Но если Госпожа и богиня — одна и та же девушка…
Эет провёл языком по пересохшим губам. Чёрт побери…
Нет, хватит! Хватит. Он ещё подумает об этом. Потом. Возможно. А сейчас… У него впереди много работы. Надо разработать ритуал трансформации. И…
Эет почти бегом оставил зал Верхнего храма.
Захлопнув за собой дверь спальни, юноша остановился как вкопанный. Что он хотел? Зачем сюда пришёл? Может, надо пойти в библиотеку? Или разобрать сумку? Да, пожалуй… разобрать сумку.
Она так и валялась на полу, на том самом месте, куда он отшвырнул её, бросившись за Вирлиссом. Из неё вывалилась злополучная коробка со свечами.
Эет нагнулся. Коробку на полку… Сумку на стол… На свет механически извлекались: книга, кубки, бутыли с магическими эликсирами… Шнур для размётки пентаграммы… Мелки…
Всё по местам. Книгу надо… отнести… обратно в хранилище. Чёрт, вспомнить бы, в каком отделе брал. Ходил, как в тумане. И до сих пор…
Эет скользнул взглядом по обложке. Хорошая. Кожаный переплёт. И гвоздики металлические… Кажется, это ведь та самая… «Кривые Пространства: создание меж-мировых порталов». Когда-то именно она натолкнула его на мысль искать библиотеки университета.
Меж-мировые порталы.
Хм.
По краю сознания бродила какая-то мысль, но никак не желала обретать чёткость.
Эет развернул тяжёлый том. Взгляд даже не скользил — плавал меж строчками. Выхватывал отдельные слова…
Да что с ним, с учёным и магом, происходит?
Нет, в таком состоянии работать невозможно.
Эет одним движением стянул с себя тунику и рухнул на постель. Закинув руки за голову, он смотрел на потолок, на трепещущий золотой блик светильника — и поражался полной пустоте в голове. Потом закрыл глаза и попытался представить законченную формулу. Какая она… совершенная и безупречная, как истина в последней инстанции. Найденная формула трансформации зомби — в лича.
Это прорыв. Невероятный прорыв в некромансии.
А помимо прочего — и единственный шанс. Шанс стать полноценным некромантом.
Формула не желала воображаться. Вместо неё пред глазами вставала фреска в полутёмном зале. Вот только лица изображённой женщины не рассмотреть…
За что, богиня? Чем я провинился перед тобой?…
Эет глубоко вздохнул. К чёрту! После всех этих треволнений недолго и с ума сойти. Сейчас пойти на кухню и налить себе вина.
Сейчас…
Он шёл по тёмным коридорам, не зажигая света, находя путь лишь по памяти. Спуск по бесконечной лестнице… Где же та дверца в закуток с винами?
Эет распахнул дверь — и отшатнулся.
Лучась золотистым светом, на полке возлежала формула трансформации — совершенная и безупречная, как улыбающаяся гусеница. Над ней колечками поднимался ароматный дымок — потому что цифры курили. Они сидели, свесив вниз ножки, болтали ими и, хихикая, показывали ручками на оторопевшего Эета.

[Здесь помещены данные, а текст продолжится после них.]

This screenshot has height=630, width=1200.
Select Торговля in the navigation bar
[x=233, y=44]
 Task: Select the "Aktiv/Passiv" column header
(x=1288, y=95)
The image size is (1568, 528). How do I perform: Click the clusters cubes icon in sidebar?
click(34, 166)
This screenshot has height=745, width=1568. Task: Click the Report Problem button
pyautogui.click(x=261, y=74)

Он стоял, не в силах закрыть рот, и не отрывал взгляда от дымящего междусобойчика. Почему же он не захватил с собой тетрадь? Или хоть что-то…
— Всё дело в том, с какой стороны ты смотришь! — пропищал знак минуса. — Потому что с другой стороны всё кажется совсем не так!

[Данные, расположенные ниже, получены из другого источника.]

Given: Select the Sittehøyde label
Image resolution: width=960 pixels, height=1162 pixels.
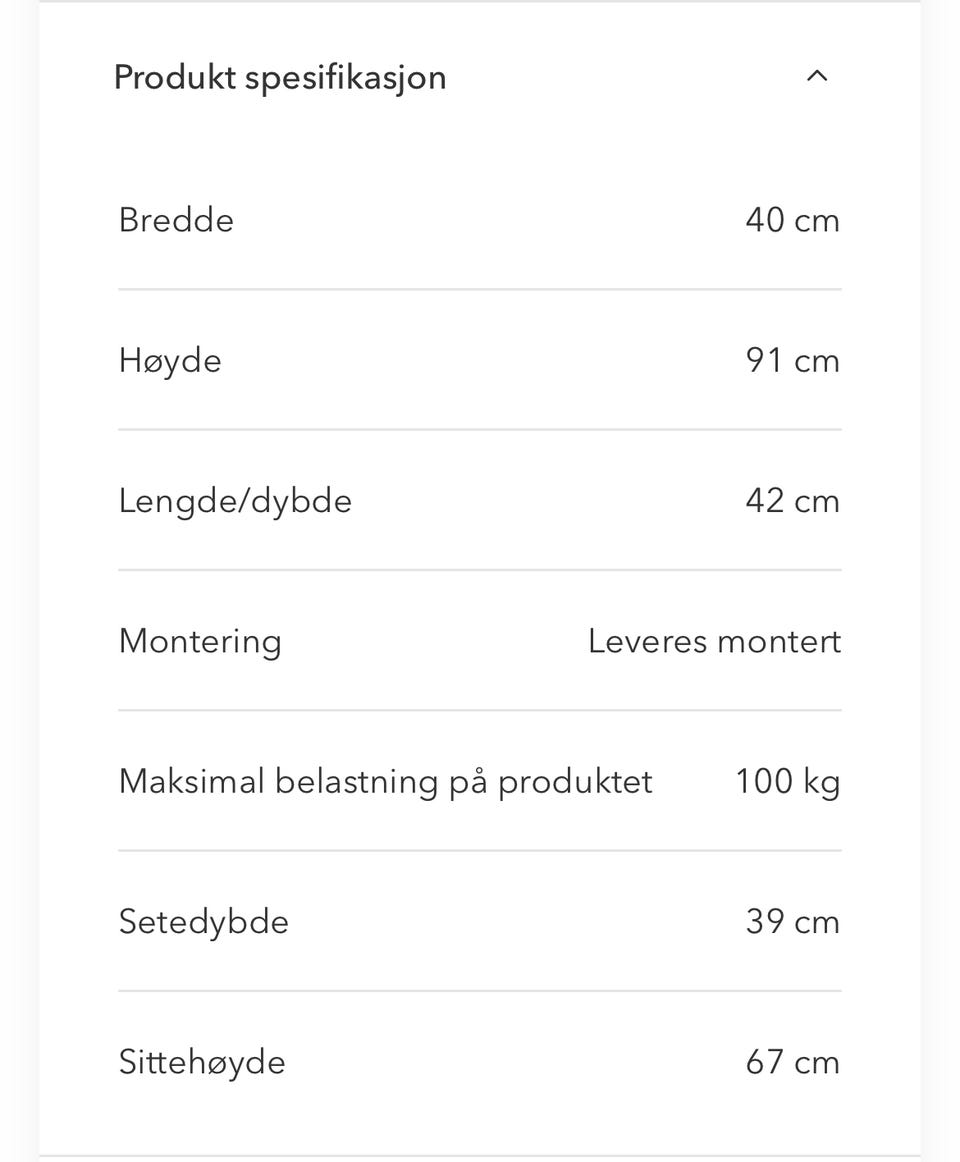Looking at the screenshot, I should [202, 1061].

— Но ничего по сути не меняется! — согласно пробубнила толстая пятерка.
— Я… знаю. Я понял… — сглотнув, пробормотал Эет. — Я размышлял не над принципом, а над реализацией… я…
Цифры снова захихикали и начали раскручивать полку, как огромную карусель. На белой лошадке сидела Ларинна, а на белом тигре — Силинель.
— Ничего по сути не меняется! — кричали обе.
Эет охнул, попятился, запнулся о порог и с грохотом полетел на пол.
Он лежал рядом с собственной кроватью, и за окнами занималось утро.
— Чёрт… — Эет, морщась, потёр локоть. — Сон…
Он чувствовал себя совершенно разбитым.